SOURCE DATA »

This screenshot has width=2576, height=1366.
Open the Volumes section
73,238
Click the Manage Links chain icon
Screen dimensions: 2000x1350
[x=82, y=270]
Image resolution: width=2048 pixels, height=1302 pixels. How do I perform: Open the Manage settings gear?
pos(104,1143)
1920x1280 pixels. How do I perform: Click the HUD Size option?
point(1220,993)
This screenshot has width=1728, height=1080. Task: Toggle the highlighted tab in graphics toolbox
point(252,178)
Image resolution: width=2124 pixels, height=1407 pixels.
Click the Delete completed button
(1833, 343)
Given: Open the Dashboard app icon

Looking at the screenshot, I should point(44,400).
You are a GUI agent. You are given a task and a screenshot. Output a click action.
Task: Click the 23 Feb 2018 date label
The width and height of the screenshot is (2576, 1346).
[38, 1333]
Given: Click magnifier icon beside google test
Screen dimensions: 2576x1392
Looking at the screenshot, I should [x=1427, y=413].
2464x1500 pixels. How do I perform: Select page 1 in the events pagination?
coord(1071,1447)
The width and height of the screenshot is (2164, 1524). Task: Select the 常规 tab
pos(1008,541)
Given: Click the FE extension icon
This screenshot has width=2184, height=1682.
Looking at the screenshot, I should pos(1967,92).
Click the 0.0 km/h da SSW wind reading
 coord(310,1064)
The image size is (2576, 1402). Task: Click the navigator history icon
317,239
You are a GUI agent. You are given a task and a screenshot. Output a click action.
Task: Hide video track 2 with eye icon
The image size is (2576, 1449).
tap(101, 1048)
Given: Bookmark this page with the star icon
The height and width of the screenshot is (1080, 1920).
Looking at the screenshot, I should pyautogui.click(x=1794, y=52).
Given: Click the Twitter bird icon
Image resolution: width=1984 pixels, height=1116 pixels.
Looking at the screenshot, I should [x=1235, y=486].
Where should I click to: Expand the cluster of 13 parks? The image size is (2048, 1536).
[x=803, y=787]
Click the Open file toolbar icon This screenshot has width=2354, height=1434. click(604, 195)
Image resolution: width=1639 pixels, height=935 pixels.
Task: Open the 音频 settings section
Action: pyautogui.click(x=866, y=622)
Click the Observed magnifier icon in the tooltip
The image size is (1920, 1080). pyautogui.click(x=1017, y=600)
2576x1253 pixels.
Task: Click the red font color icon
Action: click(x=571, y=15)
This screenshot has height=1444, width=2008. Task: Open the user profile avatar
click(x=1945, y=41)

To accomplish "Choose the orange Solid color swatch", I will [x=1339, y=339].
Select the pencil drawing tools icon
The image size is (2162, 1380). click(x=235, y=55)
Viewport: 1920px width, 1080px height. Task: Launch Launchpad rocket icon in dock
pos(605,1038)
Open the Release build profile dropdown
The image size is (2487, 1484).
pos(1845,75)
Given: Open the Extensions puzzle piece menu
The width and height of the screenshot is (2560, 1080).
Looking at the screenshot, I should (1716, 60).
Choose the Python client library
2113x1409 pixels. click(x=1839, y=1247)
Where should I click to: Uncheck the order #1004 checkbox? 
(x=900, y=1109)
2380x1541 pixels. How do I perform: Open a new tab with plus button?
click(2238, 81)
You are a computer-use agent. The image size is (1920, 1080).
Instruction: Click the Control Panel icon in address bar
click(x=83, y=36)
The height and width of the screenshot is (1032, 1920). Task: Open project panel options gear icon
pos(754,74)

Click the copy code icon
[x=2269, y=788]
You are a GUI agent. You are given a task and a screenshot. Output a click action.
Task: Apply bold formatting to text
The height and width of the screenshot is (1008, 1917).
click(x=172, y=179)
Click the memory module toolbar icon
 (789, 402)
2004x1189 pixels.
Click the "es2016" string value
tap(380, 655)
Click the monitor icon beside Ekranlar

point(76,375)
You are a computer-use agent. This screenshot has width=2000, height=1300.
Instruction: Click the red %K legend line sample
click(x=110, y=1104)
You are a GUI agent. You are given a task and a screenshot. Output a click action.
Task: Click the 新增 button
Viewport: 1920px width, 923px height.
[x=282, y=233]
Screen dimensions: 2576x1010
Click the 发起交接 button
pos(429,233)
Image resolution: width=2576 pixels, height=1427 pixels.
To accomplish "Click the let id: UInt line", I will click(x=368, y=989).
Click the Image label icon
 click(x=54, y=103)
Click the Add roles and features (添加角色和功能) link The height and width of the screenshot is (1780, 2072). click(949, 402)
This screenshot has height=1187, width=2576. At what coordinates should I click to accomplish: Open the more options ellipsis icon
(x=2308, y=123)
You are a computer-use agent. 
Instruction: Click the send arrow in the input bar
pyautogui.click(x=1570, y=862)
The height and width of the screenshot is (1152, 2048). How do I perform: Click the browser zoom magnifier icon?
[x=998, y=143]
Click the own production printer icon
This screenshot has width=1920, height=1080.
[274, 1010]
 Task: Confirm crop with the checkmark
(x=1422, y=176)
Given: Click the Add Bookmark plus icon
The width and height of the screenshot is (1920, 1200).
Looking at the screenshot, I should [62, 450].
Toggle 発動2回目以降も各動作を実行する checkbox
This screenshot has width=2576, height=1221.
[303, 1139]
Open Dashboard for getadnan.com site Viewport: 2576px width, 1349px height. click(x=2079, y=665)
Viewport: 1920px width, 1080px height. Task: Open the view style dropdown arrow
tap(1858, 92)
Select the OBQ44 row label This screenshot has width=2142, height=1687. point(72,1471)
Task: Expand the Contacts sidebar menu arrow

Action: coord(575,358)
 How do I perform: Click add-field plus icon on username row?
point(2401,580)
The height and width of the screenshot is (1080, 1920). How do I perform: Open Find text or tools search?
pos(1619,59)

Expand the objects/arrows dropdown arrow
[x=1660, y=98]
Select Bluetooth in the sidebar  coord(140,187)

PROBLEM REQUIREMENTS » The range runs from the line above containing "Given: Bookmark this page with the star icon" to the line containing "2004x1189 pixels.", inclusive. Restate those lines word for word and no others.

ANSWER SECTION »
Given: Bookmark this page with the star icon
The height and width of the screenshot is (1080, 1920).
Looking at the screenshot, I should pyautogui.click(x=1794, y=52).
Given: Click the Twitter bird icon
Image resolution: width=1984 pixels, height=1116 pixels.
Looking at the screenshot, I should [x=1235, y=486].
Where should I click to: Expand the cluster of 13 parks? The image size is (2048, 1536).
[x=803, y=787]
Click the Open file toolbar icon This screenshot has width=2354, height=1434. click(604, 195)
Image resolution: width=1639 pixels, height=935 pixels.
Task: Open the 音频 settings section
Action: pyautogui.click(x=866, y=622)
Click the Observed magnifier icon in the tooltip
The image size is (1920, 1080). pyautogui.click(x=1017, y=600)
2576x1253 pixels.
Task: Click the red font color icon
Action: click(x=571, y=15)
This screenshot has height=1444, width=2008. Task: Open the user profile avatar
click(x=1945, y=41)

To accomplish "Choose the orange Solid color swatch", I will [x=1339, y=339].
Select the pencil drawing tools icon
The image size is (2162, 1380). click(x=235, y=55)
Viewport: 1920px width, 1080px height. Task: Launch Launchpad rocket icon in dock
pos(605,1038)
Open the Release build profile dropdown
The image size is (2487, 1484).
pos(1845,75)
Given: Open the Extensions puzzle piece menu
The width and height of the screenshot is (2560, 1080).
Looking at the screenshot, I should (1716, 60).
Choose the Python client library
2113x1409 pixels. click(x=1839, y=1247)
Where should I click to: Uncheck the order #1004 checkbox? 
(x=900, y=1109)
2380x1541 pixels. How do I perform: Open a new tab with plus button?
click(2238, 81)
You are a computer-use agent. The image size is (1920, 1080).
Instruction: Click the Control Panel icon in address bar
click(x=83, y=36)
The height and width of the screenshot is (1032, 1920). Task: Open project panel options gear icon
pos(754,74)

Click the copy code icon
[x=2269, y=788]
You are a GUI agent. You are given a task and a screenshot. Output a click action.
Task: Apply bold formatting to text
The height and width of the screenshot is (1008, 1917).
click(x=172, y=179)
Click the memory module toolbar icon
 (789, 402)
2004x1189 pixels.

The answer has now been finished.